(Data to use Opens)
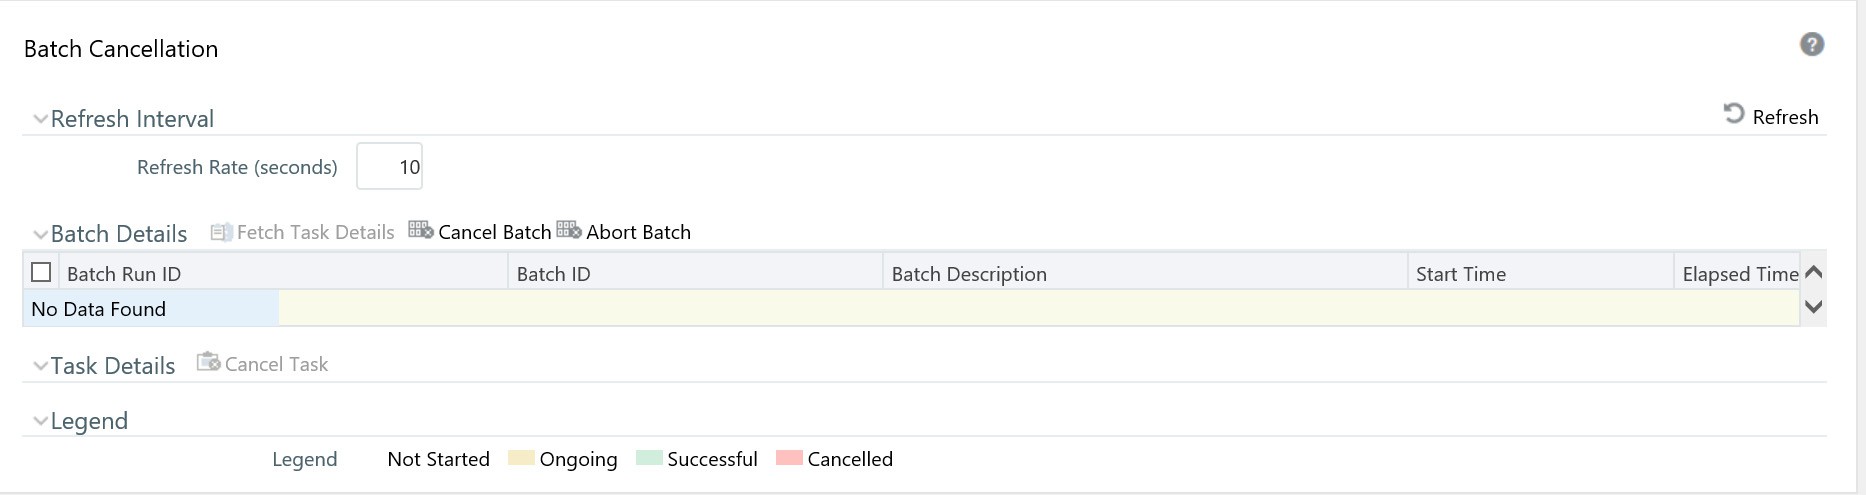Collapse the Refresh Interval section
1866x495 pixels.
tap(40, 120)
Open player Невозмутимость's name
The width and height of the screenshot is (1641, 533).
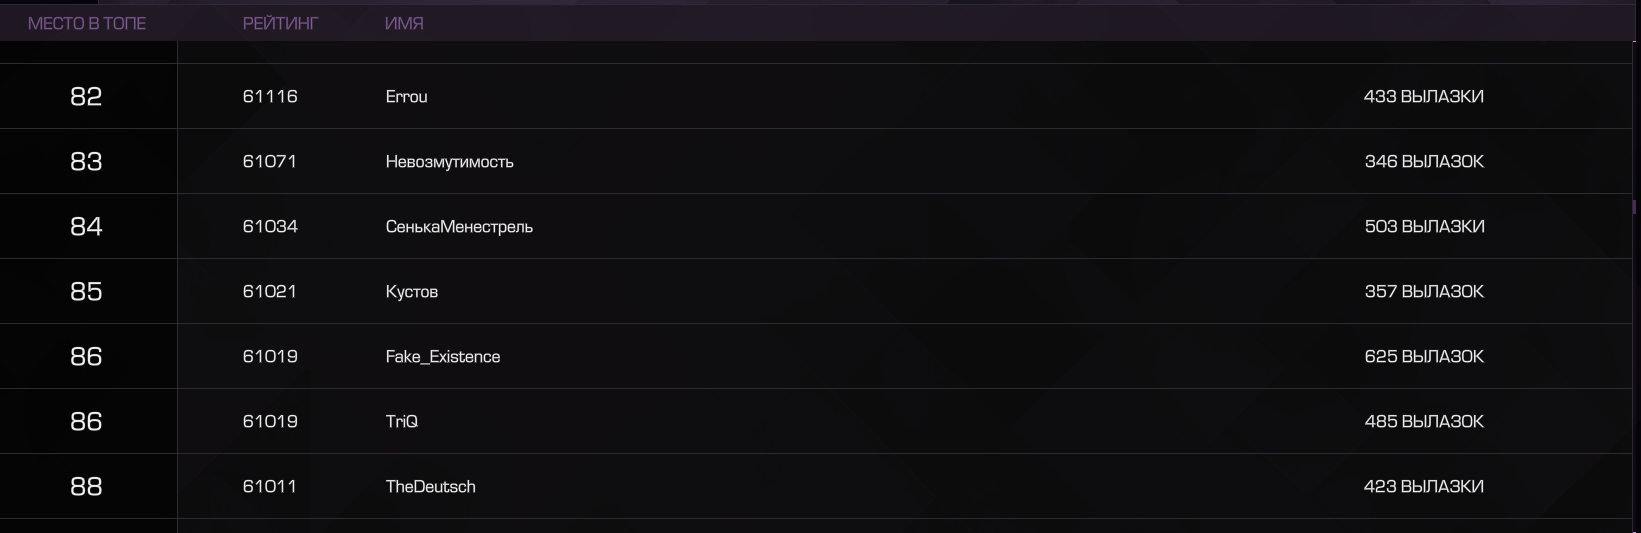(449, 161)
(Data to use Closes)
§ **What you will do**
Output nothing except the lines from the one containing "Open player Невозмутимость's name" through the final line of the entries, repeated exactly and free of pictures.

§ **Output for this exercise**
Open player Невозмутимость's name
The width and height of the screenshot is (1641, 533).
(449, 161)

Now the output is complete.